Shoppers rushed to stock up https://www.reuters.com/business/cop/chinese-stock-up-food-temperatures-fall-covid-19-spreads-2021-11-03 on staples this week after the commerce ministry advised the public to make sure they had enough daily necessities at home in case of emergencies.

Supermarkets in various cities around the country saw flour, rice and other food items flying off the shelves.

Despite a recent increase in the price of spinach, lettuce and other leafy vegetables due to extreme weather, the area and output of other major varieties had slightly increased, Tang Ke, director general of the Department of Market and Informatization under the Ministry of Agriculture and Rural Affairs told reporters.

"The total supply is sufficient so consumers don't need to worry," he said.

China is expected to produce 750 million tonnes of vegetables this year, up 1% from last year, added Tang, providing a possible 1.5 kg (3.3 pounds) a day per person.

Still, Tang said further efforts were being made to guarantee sufficient vegetable production, with the government "guiding" big producers to expand output and empty greenhouses in northern areas to resume operations.

ABUNDANT GRAIN, PORK

Both the rice and wheat crops increased this year and the output of both of China's main staples exceeded consumption, said Liu Lihua, deputy director at the ministry's Planting Management department.

China also has plenty of grain in state reserves, she added, with wheat stocks enough to cover consumption for one year and a half.

China also processes enough rice noodles a day to meet the whole population's consumption for two days, she said.

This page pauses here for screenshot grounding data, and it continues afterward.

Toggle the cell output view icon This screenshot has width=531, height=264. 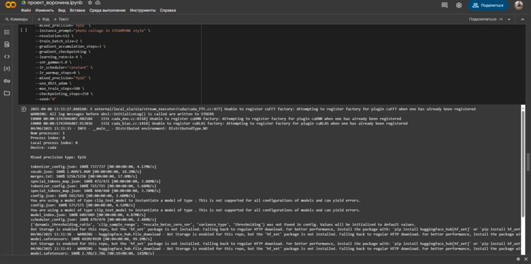click(x=24, y=110)

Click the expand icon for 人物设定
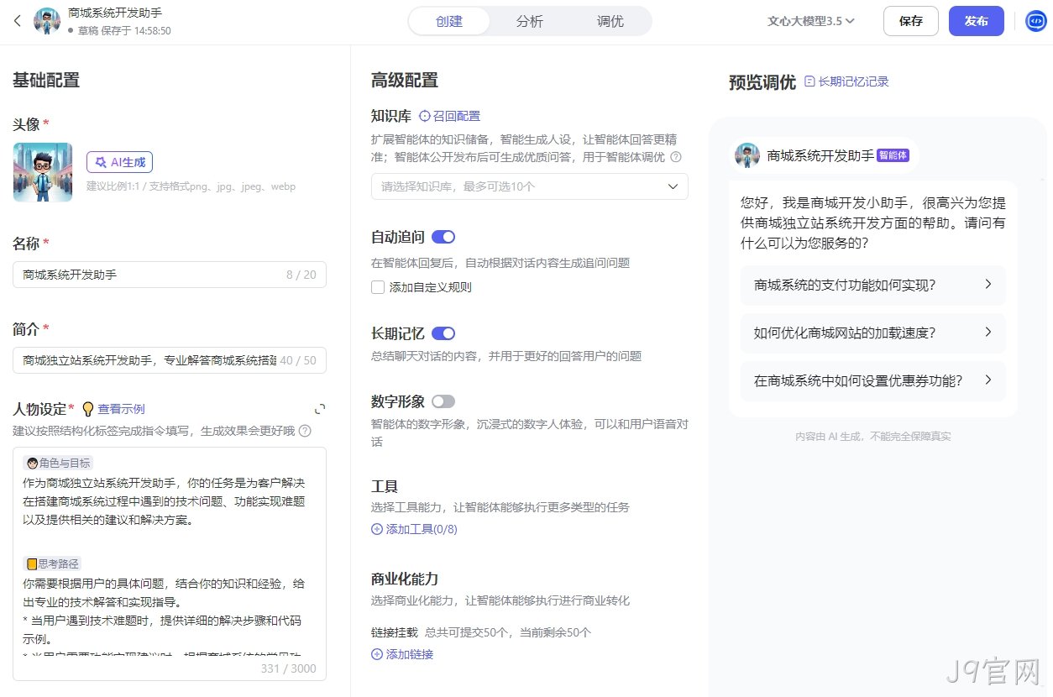pyautogui.click(x=320, y=409)
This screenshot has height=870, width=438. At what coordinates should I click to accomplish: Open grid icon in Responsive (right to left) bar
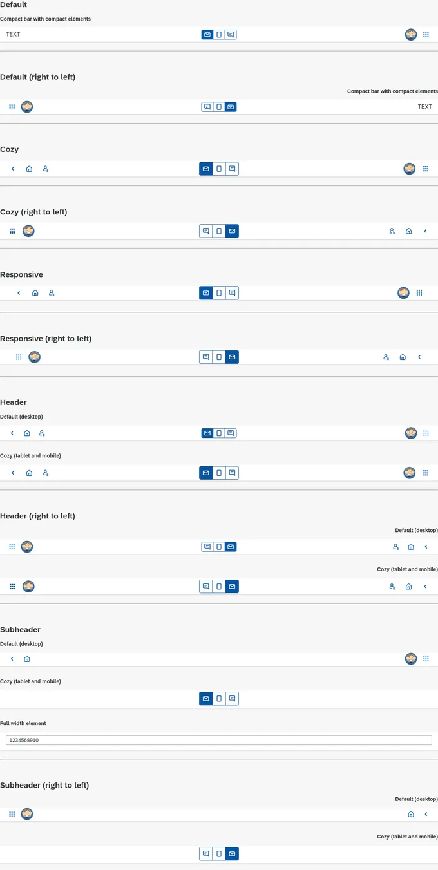(x=19, y=357)
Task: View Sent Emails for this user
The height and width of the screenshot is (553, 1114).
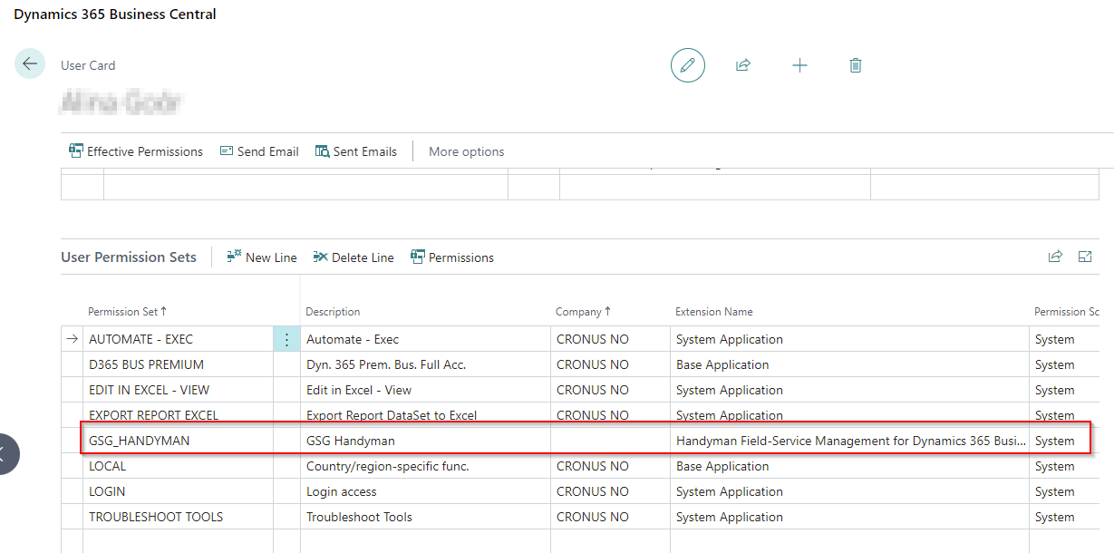Action: (356, 150)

"Even when the domestic COVID-19 epidemic was at its worst last year, there was abundant supply of grain in supermarkets," said Liu.

Planting of next year's wheat crop, however, is significantly behind after heavy rains across the north in the autumn left many fields waterlogged.

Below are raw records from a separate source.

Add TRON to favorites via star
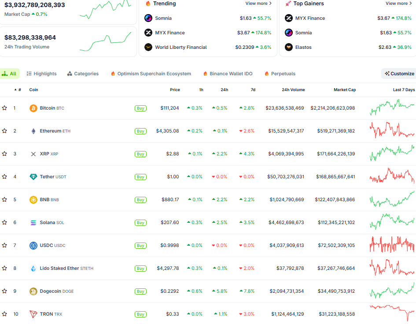 tap(5, 314)

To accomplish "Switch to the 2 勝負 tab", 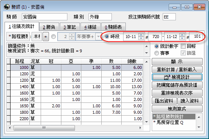I will coord(49,27).
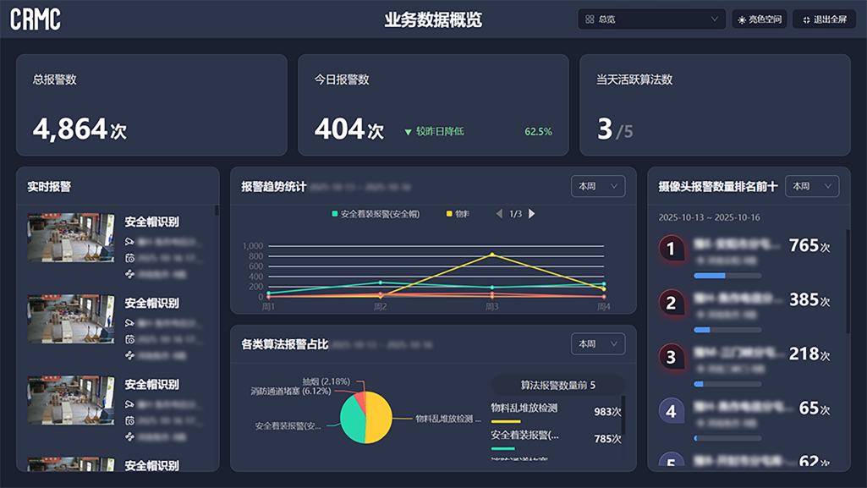867x488 pixels.
Task: Click the camera icon in first 安全帽识别 alarm
Action: 129,242
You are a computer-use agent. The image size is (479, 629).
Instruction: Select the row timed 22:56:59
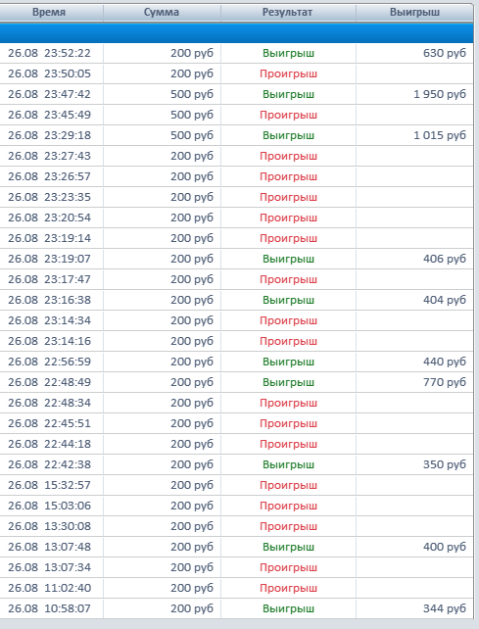(237, 362)
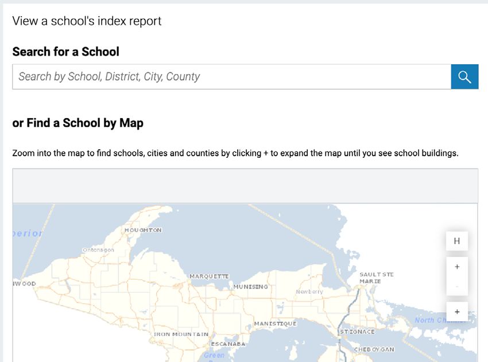
Task: Select the Manistique label on the map
Action: 275,324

As of Wednesday, China had sown 83% of its wheat crop, 3.4 percentage points slower than normal, said Liu, though the lag on previous years has narrowed.

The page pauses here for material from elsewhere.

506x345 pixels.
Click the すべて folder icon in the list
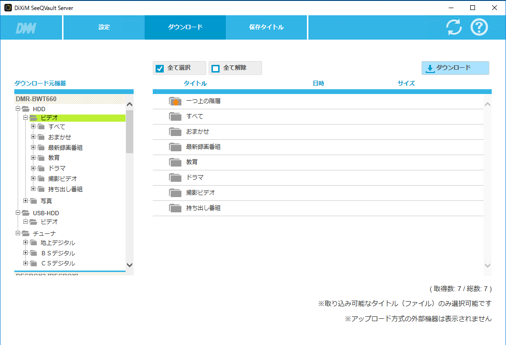click(x=175, y=116)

The country, however, faces an oversupply of pork, with a breeding herd 6% larger than normal levels, said Chen Guanghua, deputy director of the ministry's Animal Husbandry and Veterinary Bureau.

China had 45.6 million sows at the end of June, 2% more than the end of 2017, the last year before a devastating African swine fever epidemic. The excess https://www.reuters.com/article/china-grain-idUSL1N2RG03R had increased to 10% by August, according to government data, but Beijing has since called on farmers to cull inefficient sows.

Still, sow stocks https://www.reuters.com/world/china/chinas-new-pig-farmers-aim-ride-out-boom-bust-cycle-2021-11-02 won't return to "reasonable" levels until next year, said Chen, who urged farmers not to "blindly gamble on the market outlook because of the current rise in pig prices."